Teknolojiye karşı değilim, ama teknolojinin esiri olmamalısınız. Telefon, bilgisayar veya telefon kullanıyorsanız, bu araçlar sizi kullanmamalı. Okuduğunuz zaman gönül pencerenizde yenidünyalar açılır. Sanatçılar okuyan insanlardır, üretken insanlardır, düşünen insanlardır.

Eğer okumuyorsanız kendinize bir fatiha okursunuz, çünkü ölmüşsünüz, ağlayanınız yoktur. Okumayan insan biyolojik olarak yaşasa da o ölmüştür. Düşünen insan, üretken insan, okuyan insan her zaman öz güveni olan insandır” dedi.

 Yazar yazdıklarının sorumluluğunu taşırken, ölçüyü de dikkat etmesi gerekiyor. Kalem keyfe göre yazmamalı veya kukla olmamalı, kalem ağırlığını asaletini korumalı. Sezai Karakoç ”Kalem, çağın sorumlu şahidi” derken her şeyi zaten anlatıyor.  

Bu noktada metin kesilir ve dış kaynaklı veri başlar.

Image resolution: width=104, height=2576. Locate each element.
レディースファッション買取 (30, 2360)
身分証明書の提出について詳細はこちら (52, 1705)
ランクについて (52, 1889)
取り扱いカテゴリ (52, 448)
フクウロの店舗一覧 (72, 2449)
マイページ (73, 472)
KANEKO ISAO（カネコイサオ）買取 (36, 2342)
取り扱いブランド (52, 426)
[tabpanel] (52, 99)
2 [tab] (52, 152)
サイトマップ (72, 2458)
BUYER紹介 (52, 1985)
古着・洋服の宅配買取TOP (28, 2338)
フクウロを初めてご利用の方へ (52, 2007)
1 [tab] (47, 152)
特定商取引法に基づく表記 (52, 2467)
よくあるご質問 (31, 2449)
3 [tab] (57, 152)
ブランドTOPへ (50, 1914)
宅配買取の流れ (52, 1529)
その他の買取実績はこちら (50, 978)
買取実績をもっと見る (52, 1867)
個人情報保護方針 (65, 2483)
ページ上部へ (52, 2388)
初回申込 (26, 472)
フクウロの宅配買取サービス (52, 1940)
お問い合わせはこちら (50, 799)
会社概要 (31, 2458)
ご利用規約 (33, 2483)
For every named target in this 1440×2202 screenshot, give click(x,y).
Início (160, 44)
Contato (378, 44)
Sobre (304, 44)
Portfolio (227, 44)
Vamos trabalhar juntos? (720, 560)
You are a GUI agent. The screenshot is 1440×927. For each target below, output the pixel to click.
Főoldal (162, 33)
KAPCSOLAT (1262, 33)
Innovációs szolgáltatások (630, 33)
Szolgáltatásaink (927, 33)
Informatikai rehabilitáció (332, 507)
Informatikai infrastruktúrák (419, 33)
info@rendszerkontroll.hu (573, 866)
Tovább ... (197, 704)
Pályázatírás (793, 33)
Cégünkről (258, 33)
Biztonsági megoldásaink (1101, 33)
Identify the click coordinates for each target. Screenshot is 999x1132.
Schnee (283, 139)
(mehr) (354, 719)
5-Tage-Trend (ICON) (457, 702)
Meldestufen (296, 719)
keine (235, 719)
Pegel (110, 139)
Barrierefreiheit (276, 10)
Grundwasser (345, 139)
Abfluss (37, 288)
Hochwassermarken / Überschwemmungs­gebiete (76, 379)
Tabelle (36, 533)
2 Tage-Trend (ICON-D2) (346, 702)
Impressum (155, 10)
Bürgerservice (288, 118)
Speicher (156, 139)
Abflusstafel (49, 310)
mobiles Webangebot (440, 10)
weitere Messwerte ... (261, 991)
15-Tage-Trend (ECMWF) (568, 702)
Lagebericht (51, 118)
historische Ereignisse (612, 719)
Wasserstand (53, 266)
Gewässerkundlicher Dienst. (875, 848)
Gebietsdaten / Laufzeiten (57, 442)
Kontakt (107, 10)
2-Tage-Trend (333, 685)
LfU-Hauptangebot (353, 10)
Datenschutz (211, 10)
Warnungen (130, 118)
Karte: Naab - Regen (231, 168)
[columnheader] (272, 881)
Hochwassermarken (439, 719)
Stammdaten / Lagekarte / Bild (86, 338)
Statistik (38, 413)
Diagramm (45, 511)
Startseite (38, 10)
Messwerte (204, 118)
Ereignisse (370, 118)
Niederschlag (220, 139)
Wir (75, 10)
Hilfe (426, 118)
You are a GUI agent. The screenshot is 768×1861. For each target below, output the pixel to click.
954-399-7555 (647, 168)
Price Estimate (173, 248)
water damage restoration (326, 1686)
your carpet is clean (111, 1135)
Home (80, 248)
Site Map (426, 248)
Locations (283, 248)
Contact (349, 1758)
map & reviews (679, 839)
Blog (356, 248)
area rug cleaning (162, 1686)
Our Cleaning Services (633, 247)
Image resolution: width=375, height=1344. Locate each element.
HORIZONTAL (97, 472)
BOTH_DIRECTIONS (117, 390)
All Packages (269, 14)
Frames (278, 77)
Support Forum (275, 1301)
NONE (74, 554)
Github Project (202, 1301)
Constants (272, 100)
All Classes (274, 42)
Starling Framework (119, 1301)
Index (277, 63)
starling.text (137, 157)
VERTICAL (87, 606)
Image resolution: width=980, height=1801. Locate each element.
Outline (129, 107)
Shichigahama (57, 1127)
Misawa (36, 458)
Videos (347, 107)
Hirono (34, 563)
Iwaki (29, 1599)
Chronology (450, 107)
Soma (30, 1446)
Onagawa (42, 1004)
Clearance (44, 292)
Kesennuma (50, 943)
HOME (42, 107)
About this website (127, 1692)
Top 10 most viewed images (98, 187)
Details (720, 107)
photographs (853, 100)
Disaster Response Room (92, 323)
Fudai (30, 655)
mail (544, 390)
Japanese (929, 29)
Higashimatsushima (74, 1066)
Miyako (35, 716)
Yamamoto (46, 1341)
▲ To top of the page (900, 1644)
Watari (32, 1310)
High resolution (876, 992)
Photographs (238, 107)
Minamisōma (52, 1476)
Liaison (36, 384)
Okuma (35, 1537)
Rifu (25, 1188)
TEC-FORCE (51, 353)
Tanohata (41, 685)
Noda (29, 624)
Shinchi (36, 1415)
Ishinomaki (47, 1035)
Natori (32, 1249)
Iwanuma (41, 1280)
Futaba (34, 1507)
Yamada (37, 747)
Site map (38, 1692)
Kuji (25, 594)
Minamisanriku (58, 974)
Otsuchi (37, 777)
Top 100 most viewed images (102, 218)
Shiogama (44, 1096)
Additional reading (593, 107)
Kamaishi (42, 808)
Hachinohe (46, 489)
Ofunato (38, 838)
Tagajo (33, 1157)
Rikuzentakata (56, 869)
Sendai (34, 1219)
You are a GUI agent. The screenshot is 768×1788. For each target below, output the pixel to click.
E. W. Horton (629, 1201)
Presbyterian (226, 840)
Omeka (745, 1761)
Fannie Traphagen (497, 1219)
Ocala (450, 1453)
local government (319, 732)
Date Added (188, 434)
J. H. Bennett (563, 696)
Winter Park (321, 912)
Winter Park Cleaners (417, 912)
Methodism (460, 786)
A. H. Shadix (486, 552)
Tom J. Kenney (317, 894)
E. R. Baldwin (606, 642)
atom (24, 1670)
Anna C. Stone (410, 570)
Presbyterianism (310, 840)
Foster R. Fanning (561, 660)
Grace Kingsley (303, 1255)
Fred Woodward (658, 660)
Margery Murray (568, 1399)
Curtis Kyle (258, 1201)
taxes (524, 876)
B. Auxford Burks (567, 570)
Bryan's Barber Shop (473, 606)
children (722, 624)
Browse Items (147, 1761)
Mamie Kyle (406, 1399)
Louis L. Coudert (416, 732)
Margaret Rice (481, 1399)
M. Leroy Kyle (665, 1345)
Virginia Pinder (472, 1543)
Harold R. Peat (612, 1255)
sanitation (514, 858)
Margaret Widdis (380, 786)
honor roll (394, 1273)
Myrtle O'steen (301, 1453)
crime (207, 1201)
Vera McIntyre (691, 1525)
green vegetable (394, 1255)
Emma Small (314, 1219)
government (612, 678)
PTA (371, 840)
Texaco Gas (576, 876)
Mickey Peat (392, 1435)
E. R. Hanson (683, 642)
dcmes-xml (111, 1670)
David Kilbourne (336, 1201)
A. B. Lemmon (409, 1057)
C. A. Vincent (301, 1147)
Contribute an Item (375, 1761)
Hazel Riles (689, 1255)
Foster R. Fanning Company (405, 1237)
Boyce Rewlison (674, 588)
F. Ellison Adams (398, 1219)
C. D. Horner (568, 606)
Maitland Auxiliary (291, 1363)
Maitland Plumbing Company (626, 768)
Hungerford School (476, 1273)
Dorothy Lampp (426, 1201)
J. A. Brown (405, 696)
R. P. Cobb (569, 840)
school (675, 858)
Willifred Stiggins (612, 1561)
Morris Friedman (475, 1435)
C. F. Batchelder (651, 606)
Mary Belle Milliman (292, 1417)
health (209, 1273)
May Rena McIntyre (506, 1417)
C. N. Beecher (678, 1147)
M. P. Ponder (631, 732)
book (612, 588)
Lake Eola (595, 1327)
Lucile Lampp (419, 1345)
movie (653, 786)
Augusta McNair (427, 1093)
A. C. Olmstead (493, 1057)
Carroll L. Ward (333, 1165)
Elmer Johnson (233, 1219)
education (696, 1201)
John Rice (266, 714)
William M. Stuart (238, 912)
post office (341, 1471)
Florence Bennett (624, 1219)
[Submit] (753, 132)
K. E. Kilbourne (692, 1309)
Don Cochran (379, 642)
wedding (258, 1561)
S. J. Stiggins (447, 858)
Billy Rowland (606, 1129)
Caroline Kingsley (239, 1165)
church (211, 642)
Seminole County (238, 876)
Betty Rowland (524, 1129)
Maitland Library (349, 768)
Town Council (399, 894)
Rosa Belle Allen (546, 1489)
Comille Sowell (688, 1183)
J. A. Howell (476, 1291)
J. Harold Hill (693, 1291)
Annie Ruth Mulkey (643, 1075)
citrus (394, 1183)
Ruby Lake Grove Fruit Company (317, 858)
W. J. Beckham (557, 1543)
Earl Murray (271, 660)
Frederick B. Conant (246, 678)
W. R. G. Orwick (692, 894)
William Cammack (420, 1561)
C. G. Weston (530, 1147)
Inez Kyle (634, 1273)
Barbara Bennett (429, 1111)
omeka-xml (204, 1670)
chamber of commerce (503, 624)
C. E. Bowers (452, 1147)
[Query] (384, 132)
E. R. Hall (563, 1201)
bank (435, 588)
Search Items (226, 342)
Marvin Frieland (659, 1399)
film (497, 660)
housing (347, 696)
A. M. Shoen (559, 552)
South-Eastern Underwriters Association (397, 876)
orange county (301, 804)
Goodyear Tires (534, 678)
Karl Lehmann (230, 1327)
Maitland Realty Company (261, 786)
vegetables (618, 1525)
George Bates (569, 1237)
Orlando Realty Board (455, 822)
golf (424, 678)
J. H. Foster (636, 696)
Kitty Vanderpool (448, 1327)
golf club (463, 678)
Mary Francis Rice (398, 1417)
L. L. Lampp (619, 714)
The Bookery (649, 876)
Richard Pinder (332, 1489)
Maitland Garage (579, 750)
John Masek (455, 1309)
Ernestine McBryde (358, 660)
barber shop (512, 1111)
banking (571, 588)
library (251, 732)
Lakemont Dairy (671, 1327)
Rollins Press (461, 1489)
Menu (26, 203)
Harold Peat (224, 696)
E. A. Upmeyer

Bu bağlamda, düşünmek düşündürmek ve sorumluluğumuzu bilmek zorundayız. Kalemi sağlam yazar; Yazdıklarıyla cesurdur, cömerttir ve yüreğindekilerini toplumla paylaşmasını bilir. Adam trilyonlarla uğraşır içinde kopan fırtınaları açığa vuramazken, yazar bazen fırtınalı denizlere açılır lodos’ a yelken açar. Bazen de yalnızdır ama yazma sanatını da iyi bilir.